(Source passage)

══════════════════════════════

Proof of concept: dvmdostem input data compression

Working to see if we can leverage inherent NetCDF compression to handle the problem of supporting runs of spatially discontiguous gridcells while maintaing a CF-standards compliant netcdf file.

A single climate driver variable for dvmdostem, over the whole AIEM domain for 200 years at 1km spatial resolution and 1 monthly time resolution take ~40GB per variable:


1850*2560 = 4,736,000 pixels in AIEM domain, including oceans, etc.

4 bytes
----------- * 12 months * 200 years * (1850*2560) = 45,465,600,000 bytes
32bit float

45,465,600,000 / 1024 / 1024 / 1024 = 42.34 GB

With the original input scheme, we can reduce this by roughly half by storing the information by ID and lookup and discarding all the cells that are over oceans, mountains etc. This reduces the valid pixel count in the AIEM domain to ~2,169,672 pixels, and the final size to ~19.4GB for each driving variable. Thus as of 12/4/2014, when looking at the input data on atlas:/big_scratch/tem/CLIMATE we see sizes of ~45GB for the files that contain 4 driving variables and 100 years:


tcarman2@atlas $ ls -alh echam5*
36G Aug 11 10:23 echam5_a1b_climate_2010-2100.nc
45G Aug 21 10:41 echam5_a2_climate_2010-2100.nc
45G Aug 21 11:16 echam5_B1_climate_2010-2100.nc

In order to support runs of "spatially non-contiguous grid cells" while avoiding a custom indexed file format, we are investigating the possibility of leveraging the compression that is built into NetCDF. For this we'd like to see how compressesd a .nc file is when we mask out a whole bunch of data.

For a proof of concept we describe here the method we used to create a sample dataset with timeseries data for a non-rectangular selection of grid cells - for example "tempertature data for 100 years for all 1km cells in the AIEM domain that are vegetation type 4".

The process will be:

  1. Setup: Download data, load libraries, etc.

  2. Create a mask for a certain vegetation type from a .tif with landcover information.

  3. Test the mask by applying it to a set of temperature data and visually confirming that the data selection looks appropriate.

  4. Build a netcdf file by applying the mask to a set of .tifs with temperature data for a given number of years and appending the selected data to the .nc file.

  5. Attempt to compress the resutling netcdf file.

Setup

Load up some libraries that we'll need for reading tifs, writing netcdf files, and plotting.

══════════════════════════════

(Stored records)
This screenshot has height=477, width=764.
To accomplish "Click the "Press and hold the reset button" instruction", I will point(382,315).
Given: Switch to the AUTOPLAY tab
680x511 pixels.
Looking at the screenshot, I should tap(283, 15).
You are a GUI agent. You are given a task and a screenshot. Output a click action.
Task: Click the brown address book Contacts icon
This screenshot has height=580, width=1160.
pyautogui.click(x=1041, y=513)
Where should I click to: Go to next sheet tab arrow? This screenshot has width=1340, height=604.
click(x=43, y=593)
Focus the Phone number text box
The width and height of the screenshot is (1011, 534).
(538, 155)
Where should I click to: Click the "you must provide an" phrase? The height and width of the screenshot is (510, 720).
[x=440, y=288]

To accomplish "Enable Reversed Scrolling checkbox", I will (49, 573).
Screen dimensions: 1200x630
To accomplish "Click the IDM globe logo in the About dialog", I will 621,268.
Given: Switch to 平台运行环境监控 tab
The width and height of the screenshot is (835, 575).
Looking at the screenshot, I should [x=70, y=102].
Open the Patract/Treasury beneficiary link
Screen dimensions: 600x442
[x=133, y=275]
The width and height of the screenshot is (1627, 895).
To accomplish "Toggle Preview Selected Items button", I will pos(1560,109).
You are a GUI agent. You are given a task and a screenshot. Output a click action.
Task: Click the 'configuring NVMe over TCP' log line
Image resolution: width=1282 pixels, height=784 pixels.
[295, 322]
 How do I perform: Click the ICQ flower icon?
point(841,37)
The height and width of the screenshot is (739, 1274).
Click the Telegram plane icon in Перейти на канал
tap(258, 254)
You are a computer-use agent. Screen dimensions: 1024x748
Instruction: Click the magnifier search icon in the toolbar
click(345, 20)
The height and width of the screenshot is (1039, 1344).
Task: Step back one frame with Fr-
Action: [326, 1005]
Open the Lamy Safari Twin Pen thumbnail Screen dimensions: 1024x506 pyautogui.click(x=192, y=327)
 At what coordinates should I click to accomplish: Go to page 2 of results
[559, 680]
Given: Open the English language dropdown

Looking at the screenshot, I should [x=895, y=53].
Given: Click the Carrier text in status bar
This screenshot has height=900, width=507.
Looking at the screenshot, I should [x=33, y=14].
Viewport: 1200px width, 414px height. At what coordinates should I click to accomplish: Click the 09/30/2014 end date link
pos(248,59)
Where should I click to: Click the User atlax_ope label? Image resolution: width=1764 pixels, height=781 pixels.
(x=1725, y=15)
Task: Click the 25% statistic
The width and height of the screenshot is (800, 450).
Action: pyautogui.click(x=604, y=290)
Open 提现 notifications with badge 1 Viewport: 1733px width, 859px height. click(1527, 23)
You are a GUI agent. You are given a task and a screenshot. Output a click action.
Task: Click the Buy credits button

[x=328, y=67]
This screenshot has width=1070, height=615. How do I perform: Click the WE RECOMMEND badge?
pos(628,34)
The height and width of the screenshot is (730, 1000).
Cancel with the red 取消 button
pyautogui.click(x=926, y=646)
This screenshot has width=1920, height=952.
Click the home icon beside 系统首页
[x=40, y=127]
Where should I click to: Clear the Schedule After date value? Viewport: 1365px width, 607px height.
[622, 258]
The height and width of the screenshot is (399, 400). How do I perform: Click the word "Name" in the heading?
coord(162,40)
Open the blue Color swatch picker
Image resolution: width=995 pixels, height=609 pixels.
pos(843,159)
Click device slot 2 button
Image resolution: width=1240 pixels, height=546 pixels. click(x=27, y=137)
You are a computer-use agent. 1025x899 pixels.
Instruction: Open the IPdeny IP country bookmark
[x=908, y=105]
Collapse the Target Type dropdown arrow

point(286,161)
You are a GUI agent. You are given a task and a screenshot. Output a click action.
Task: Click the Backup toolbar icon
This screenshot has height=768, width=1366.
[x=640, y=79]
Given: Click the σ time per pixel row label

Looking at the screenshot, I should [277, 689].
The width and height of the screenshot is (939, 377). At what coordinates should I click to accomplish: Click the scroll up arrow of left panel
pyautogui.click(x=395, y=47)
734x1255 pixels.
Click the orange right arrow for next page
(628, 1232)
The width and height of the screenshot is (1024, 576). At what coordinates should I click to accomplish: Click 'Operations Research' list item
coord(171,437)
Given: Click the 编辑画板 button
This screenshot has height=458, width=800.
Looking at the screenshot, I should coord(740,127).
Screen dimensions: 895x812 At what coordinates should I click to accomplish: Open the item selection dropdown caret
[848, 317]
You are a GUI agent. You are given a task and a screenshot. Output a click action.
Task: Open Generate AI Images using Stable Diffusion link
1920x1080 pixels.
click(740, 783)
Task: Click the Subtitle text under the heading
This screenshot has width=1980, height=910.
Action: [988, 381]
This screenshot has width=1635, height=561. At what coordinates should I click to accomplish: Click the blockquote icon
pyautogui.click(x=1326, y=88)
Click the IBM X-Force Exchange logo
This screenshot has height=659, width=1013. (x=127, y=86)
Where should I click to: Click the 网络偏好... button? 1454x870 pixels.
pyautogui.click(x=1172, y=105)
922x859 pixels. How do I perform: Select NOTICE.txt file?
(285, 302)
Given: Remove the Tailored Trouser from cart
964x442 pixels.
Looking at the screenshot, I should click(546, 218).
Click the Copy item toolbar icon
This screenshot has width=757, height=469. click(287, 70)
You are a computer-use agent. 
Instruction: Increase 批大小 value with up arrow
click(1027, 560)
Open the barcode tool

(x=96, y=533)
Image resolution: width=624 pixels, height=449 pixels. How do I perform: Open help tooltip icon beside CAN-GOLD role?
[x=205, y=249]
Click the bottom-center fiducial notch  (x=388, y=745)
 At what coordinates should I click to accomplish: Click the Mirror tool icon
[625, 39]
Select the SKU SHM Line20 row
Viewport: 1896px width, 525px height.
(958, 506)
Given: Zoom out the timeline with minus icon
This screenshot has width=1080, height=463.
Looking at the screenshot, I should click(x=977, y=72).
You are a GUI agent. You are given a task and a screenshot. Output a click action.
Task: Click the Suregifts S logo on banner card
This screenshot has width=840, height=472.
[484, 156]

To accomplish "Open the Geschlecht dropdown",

══════════════════════════════

(Task to carry out)
Answer these questions from the passage on dvmdostem input data compression.
1. After cells over oceans, mountains, and similar areas are discarded, about how many valid pixels remain in the AIEM domain?
2. In what file format is the landcover information from which the vegetation-type mask is created?
3. What size is listed for the file echam5_a1b_climate_2010-2100.nc?

(Answer box)
1. About 2,169,672 pixels.
2. A .tif file.
3. 36G.